A postmodern patchwork

The Einstein Intersection came out before the triumph of post-modernism and its fetish for playful reinvention. But it feels like a product of that movement, a book than stitches together elements of science fictional speculation, fantasy quest and metaphor made manifest. It’s the sort of writing that feels clever more often than it does emotionally engaging, and where you feel like you’d get much more out of it if you had a guide to explain its references. That’s not to say that it’s not enjoyable as a straight up story, but rather that it’s somewhat fractured and disconnected, like King’s The Gunslinger.

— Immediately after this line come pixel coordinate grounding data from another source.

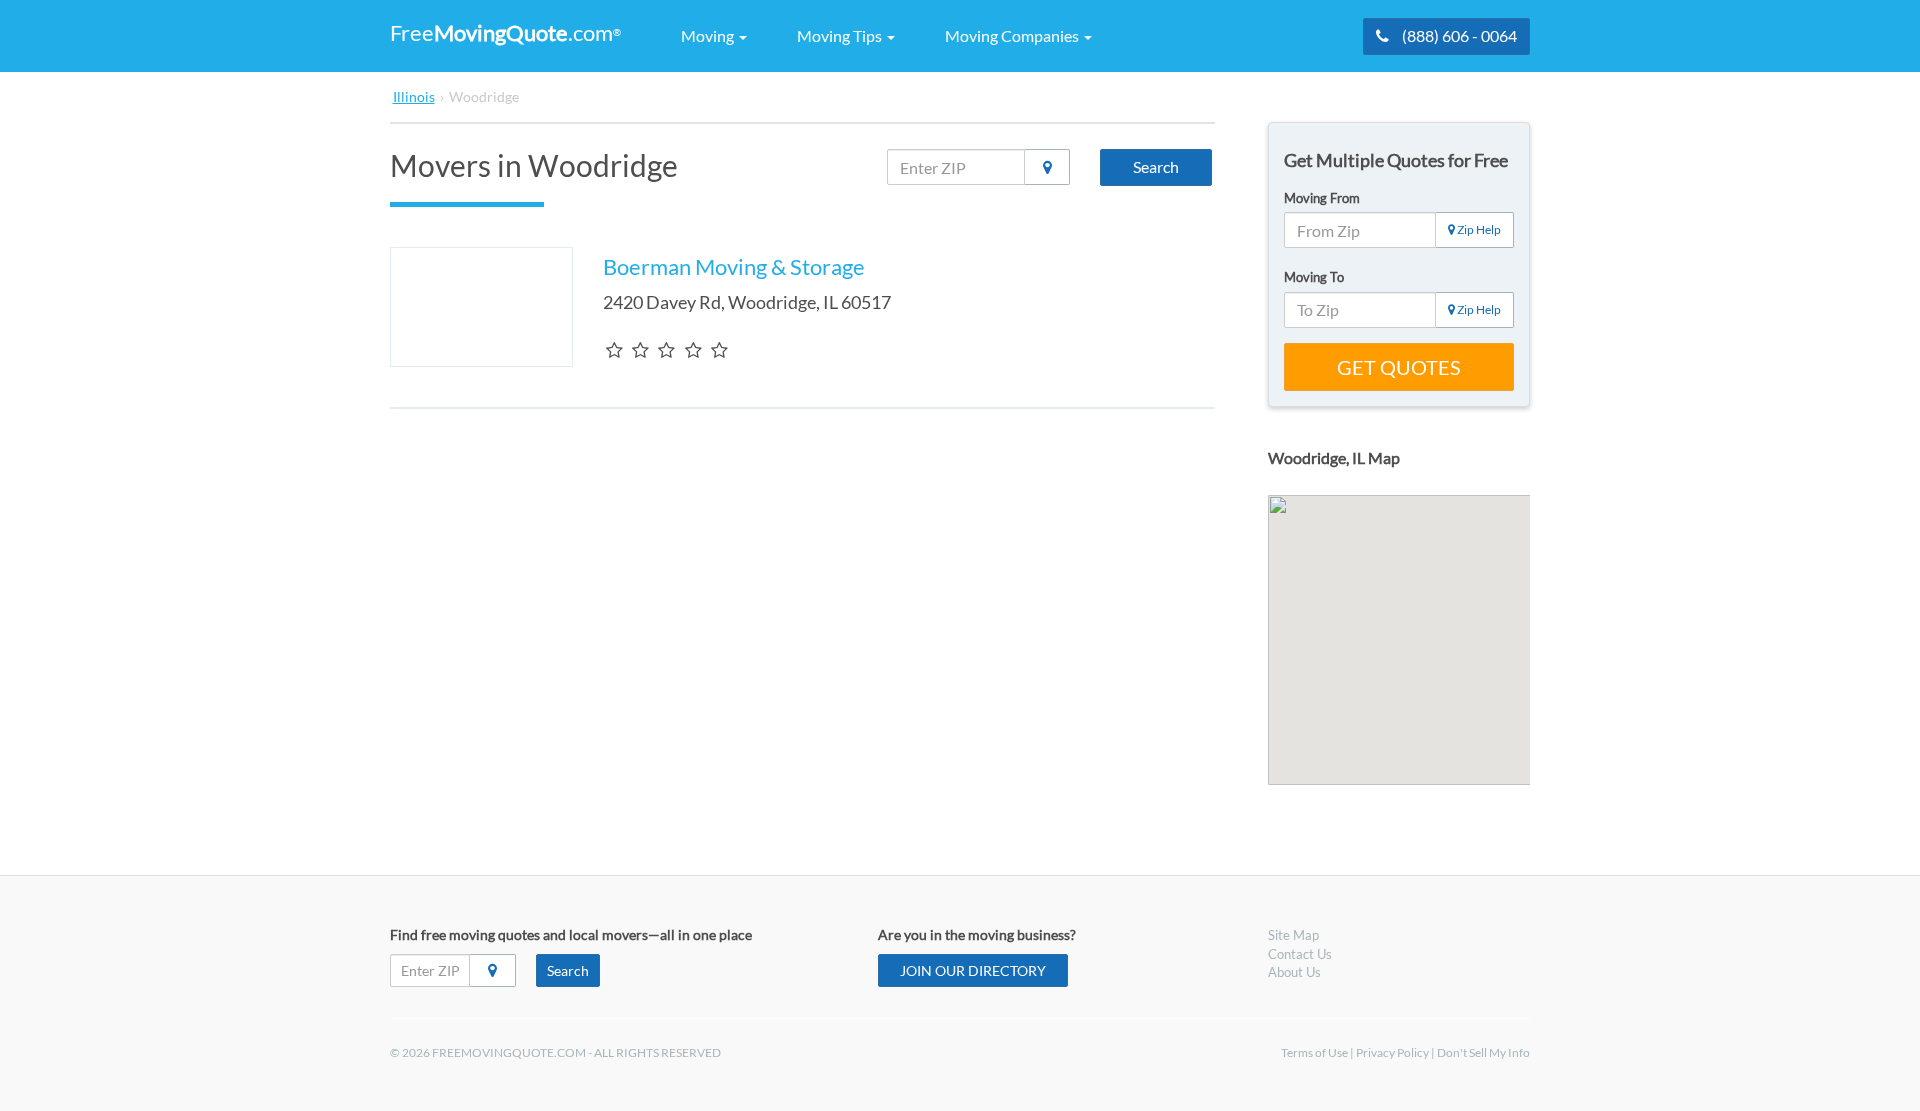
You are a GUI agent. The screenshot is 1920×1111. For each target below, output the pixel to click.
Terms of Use (1314, 1052)
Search (1156, 166)
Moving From (1322, 198)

The writing is often beautiful, with neat little poetic phrases and unusual characters. There are quotes at the start of the chapters, and presumably they are meant to help pick out the theme, as such quotes often do. But unlike other such cases I’ve read, it often wasn’t clear to me how the quotes were relevant, so most of what they did was disrupt the flow.

Which, I suspect, may have been half the point.

The problem of head and heart

Any writer has to balance the interests of emotional and intellectual engagement when reaching out to an audience. A book that’s all emotion, full of action and passion, can be lacking in new ideas or intellectual challenge. On the other end of the scale a book that’s all about intellect and being clever, like Eco’s Prague Cemetery, can sometimes fail to engage intellectually.

Think Davies era Dr Who vs Moffat’s recent work on the show.

It’s a matter of reader taste where on this spectrum you like your books, but for me The Einstein Intersection ended up a little too far into being trying to be clever while not making it clear in the text what the cleverness was about. Delany clearly wanted the reader to be thinking about the text and what it represented, but that distracted me from living inside the story and engaging with Lobey’s journey. I enjoyed the reading experience because of the fine prose but ended up dissatisfied with the story. Which is a shame because, describing it like I’ve done above, it sounds like the sort of thing I should love.

And the lesson is…

I guess what I’ve learned from this one is that references and structures are all very well but they have their problems. Building a story around the myth of Orpheus is a fine idea in theory, but if your audience isn’t familiar with that myth, or isn’t on the lookout for it, then they may miss the context, and without that context your story can lose its power. And if your writing keeps drawing attention to what it’s doing as writing then it’s going to disrupt the emotional flow.

By all means write something clever, I like clever. But try to make something engaging as well.

So, have any of the rest of you read this or Delaney’s other books? And what did you think?